CSE 326, Project 1, Part 2

CSE 326
Project 1
Evaluation of Sorting Algorithms, Part II

Code due: Wednesday, Feb 9th @ 11:00 am
Report due: Wednesday, Feb 9th at the beginning of class

Objectives

Implement some variations of the mergesort algorithm in C.
Evaluate the algorithms and determine parameters with timing studies
Evaluate the memory performance and instruction counts of the algorithms with the cache simulator CacheGrind

Overview

Mergesort is one of the best O(n log n) sorting algorithms. The iterative version of mergesort uses very few instructions, but on large data sets has poor memory performance because of the repeated long scans over the two arrays. An alternative to mergesort that has better memory performance is multi-mergsort. In this project you will compare these two algorithms with recursive mergesort in terms of running time and cache performance. Generally, it can be hard to determine the size of the subarrays in multi-mergesort that gives best performance. As part of this project you will perform an experiment to determine the best size. There are several ways to implement the multi-merge tournament in multi-mergesort. As an option you may want to compare the two alternatives: the insertion sort method and the tournament tree method.

Assignment

1. Implement recursive mergesort (which you have already done in part 1), iterative mergesort, and multi-mergesort in C for 32 bit integers. Multi-merge must have an extra parameter for the size of the subarrays that are sorted before the multi-merge step. Your algorithm should work for any input size, not just powers of two.

2. For a data set on the order of 10⁷, time multi-mergsort for a number of values of the subarray size to determine the best value of this parameter. Plot the running time for 10 to 20 settings of the subarray size parameter. Choose points that demonstrate that the best value is fairly precisely determined.

3. Do a timing study to determine the average running time for each of these mergesort algorithms for data sets ranging from roughly 10² to 10⁷ elements. Use the best subarray size determined in part 2. Show the normalized running times of recursive mergesort, iterative mergesort, and multi-mergesort on a second plot with data set size on a log scale. In this case normalization means divide the time by the number of keys. Each plot should have about 10 to 20 point that are equally spaced on the data set size log scale.

4. Do a cache simulation of these mergesort algorithms using CacheGrind, for data ranging from 10³ to 10⁶ elements. Record instructions ("I refs"), L1 cache misses ("D1 misses") , and L2 cache misses ("L2 misses") for the default cache parameters (16KB I1 / 8KB D1 cache and and 512KB L2 cache). For multi-mergesort choose the subarray size to be 256KB (1/2 the L2 cache size) - since an int is 4 bytes, this is equivalent to 64K elements. Plot normalized instruction counts, L1 cache misses, and L2 cache misses for both mergesort algorithms and with data set size on a log scale. Each plot should have about 10 to 20 points that are equally spaced on the data set size log scale.
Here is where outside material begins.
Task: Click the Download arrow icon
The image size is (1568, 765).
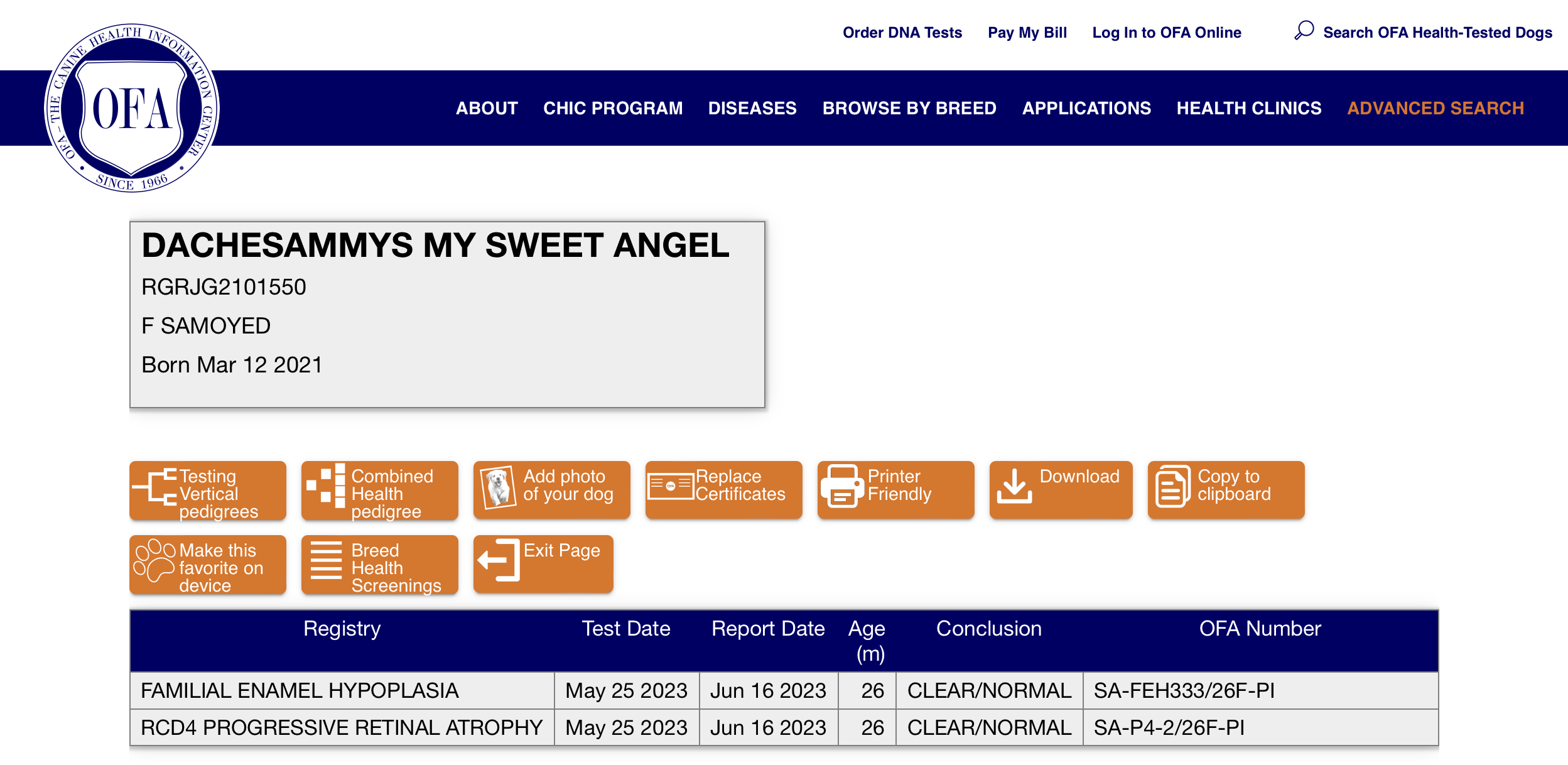Action: [x=1014, y=486]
5. (Optional) Implement two versions of multi-merge: insertion sort and tournament tree. Compare the normalized running times of multi-mergesort using these versions of multi-merge algorithms. Determine if there is really a difference between these two implementations. If you implement this, clearly state so in your write-up and README files. Include instructions for running both versions of your multi-merge in the README file. (There are no additional points for this optional part of the project. However, we will keep track of who successfully completes this option. Success with optional problems will help decide borderline grades at the end of the quarter.)
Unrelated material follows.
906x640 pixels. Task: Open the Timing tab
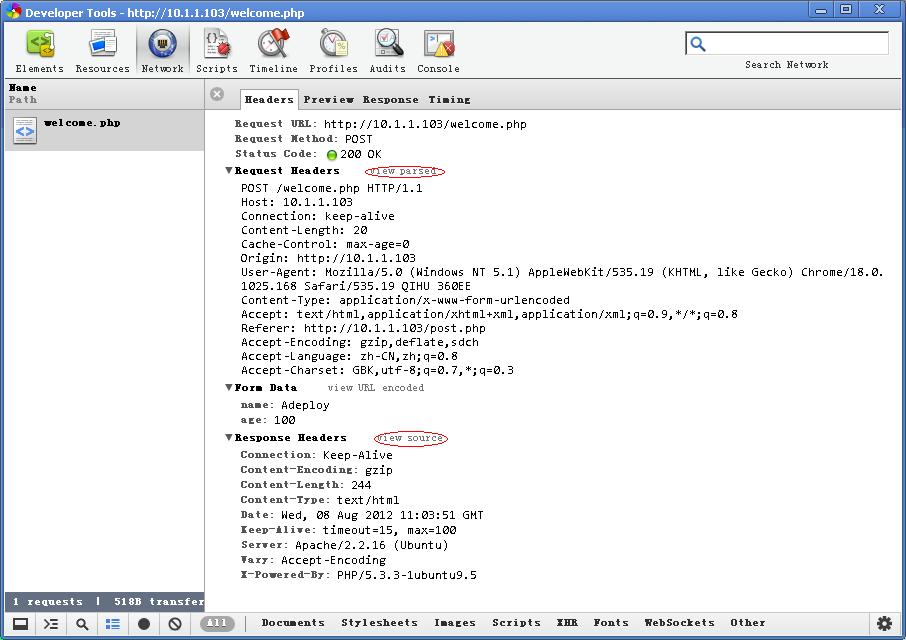pyautogui.click(x=450, y=99)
Experimental Methodology (same as in part I of the project)

Care must be taken to make sure that the numbers you generate are valid and reflect the true performance of your algorithms. For timing measurements you should use the provided CurrentTime() function to measure the wall clock time. A key issue in using any clock is ensuring that it provides millesecond or better resolution. You will need to run your experiments for several seconds to get accurate measurements.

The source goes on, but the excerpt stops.